Written request - Which lines in the listing below contain the string "what"? Return each of them in full.

Given data -
++++++
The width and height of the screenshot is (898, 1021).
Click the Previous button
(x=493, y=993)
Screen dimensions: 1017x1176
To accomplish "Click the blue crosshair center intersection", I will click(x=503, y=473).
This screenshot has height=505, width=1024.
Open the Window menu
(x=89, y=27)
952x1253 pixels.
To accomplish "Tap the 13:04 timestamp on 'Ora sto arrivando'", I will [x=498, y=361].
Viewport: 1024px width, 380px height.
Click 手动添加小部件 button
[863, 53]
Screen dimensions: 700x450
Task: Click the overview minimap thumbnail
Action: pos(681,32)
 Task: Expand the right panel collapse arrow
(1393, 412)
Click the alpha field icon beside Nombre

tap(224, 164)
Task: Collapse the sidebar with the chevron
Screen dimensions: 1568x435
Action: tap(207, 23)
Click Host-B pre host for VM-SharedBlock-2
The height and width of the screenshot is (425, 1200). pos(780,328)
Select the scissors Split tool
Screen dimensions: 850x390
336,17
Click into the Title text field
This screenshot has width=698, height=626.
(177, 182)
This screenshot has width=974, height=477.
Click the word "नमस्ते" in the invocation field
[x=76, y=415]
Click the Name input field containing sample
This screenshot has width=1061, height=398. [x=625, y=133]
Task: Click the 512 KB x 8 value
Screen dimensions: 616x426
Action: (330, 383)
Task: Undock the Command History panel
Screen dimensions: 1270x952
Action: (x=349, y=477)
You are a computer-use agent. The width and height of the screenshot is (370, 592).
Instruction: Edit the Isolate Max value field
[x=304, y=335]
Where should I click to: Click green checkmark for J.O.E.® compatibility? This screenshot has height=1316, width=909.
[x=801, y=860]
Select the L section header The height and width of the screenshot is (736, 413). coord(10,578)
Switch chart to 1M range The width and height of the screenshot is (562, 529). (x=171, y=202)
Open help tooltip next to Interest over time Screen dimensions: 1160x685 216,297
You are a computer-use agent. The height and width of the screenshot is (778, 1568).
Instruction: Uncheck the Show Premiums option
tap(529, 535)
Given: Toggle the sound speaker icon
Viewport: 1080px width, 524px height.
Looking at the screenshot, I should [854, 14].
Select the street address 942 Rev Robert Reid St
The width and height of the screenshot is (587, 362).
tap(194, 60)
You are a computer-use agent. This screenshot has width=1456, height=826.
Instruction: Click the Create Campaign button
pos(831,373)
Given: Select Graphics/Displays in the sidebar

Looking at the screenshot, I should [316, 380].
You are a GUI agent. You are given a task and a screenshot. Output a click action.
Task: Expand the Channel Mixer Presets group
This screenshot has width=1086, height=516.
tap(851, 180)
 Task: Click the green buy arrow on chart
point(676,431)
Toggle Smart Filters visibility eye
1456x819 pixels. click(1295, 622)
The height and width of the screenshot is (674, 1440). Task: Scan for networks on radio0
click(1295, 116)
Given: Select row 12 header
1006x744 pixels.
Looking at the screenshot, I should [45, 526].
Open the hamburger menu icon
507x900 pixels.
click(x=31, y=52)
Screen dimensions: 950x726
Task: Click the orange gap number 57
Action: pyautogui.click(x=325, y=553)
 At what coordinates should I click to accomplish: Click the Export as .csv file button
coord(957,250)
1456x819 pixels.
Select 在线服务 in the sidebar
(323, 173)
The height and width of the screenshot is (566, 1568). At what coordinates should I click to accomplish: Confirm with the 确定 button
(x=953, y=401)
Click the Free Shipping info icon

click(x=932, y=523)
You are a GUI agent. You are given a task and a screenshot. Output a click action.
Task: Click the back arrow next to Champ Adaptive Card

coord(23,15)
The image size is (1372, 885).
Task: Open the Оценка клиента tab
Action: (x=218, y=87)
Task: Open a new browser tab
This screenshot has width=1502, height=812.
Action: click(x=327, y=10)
++++++
The solution -
 At what coordinates should I click to accomplish: Click the Export as .csv file button
The height and width of the screenshot is (566, 1568). At what coordinates should I click to accomplish: Confirm with the 确定 button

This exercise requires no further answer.